On the screen, Cameron Poe is all grimy and dirty, his shirt covered in oil and sweat, and as much as I try to push it away, I am once again picturing pouring something on Lou’s white shirt in the hopes of getting a peek below it.

“What next?”

My eyes shoot to his face, and I think I just got caught red-handed staring at his chest like it’s the secret map behind the Declaration of Independence.

I look at our screens, and the end credits are rolling in sync.

I notice Lou is holding one earbud out of his ear, so I copy him.

“My pick now?” Lou asks, not making any obvious signs that he saw me ogling him.

“Mmhm.” I nod. “Sure.”

He starts tapping on his screen to queue upThe Unbearable Weight of Massive Talent, so I copy him on mine. Once we’re synced up, I lean back and focus my eyes on the screen, keeping them to myself until Nick Cage is happily watching Paddington, my gum is stale, our plane lands, and a few rogue claps echo through the cabin.

I unbuckle myself and rise to grab my things out of the overheads.

“Here.” Lou slides my bags toward me.

Of course, he already got them. Of course, he has to be so freaking wonderful, like the perfect male specimen.

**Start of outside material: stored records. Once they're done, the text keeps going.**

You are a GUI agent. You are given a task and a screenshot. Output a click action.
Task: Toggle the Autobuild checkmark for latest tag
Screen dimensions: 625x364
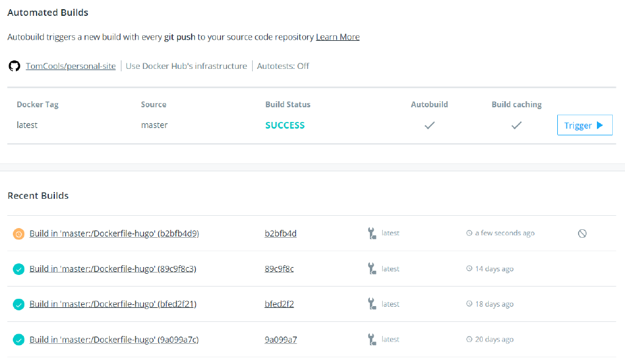429,125
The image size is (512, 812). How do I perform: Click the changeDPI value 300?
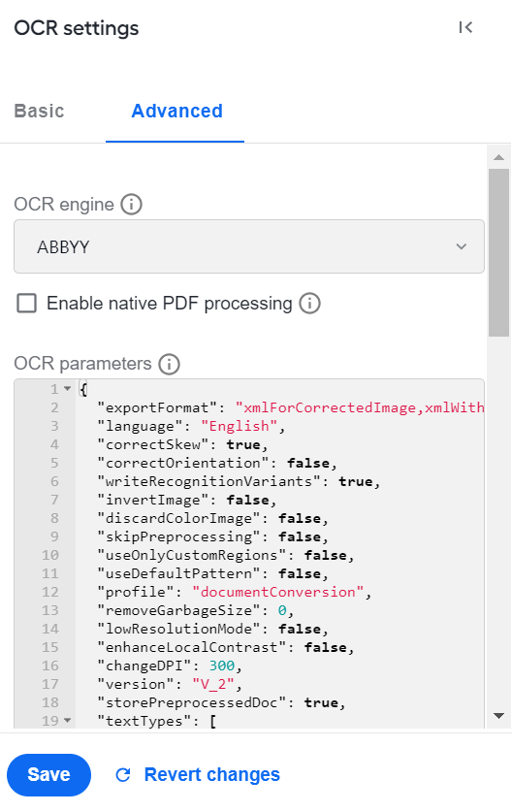coord(222,666)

“Thanks.” I follow him off the plane.

We wander down the bridge in silence.

Step onto the moving walkways in silence,

Walk into the arrivals hall in silence.

We walk through the exit doors — still together but still in silence — when he stops in front of me.

“So.” He starts with a smile. “Now that we’re not stuck in a metal tube with no escape.” He says playfully. “And I don’t know what your situation is or if you’re at all interested, but I would really love to take you out.” He pauses. “On a date.”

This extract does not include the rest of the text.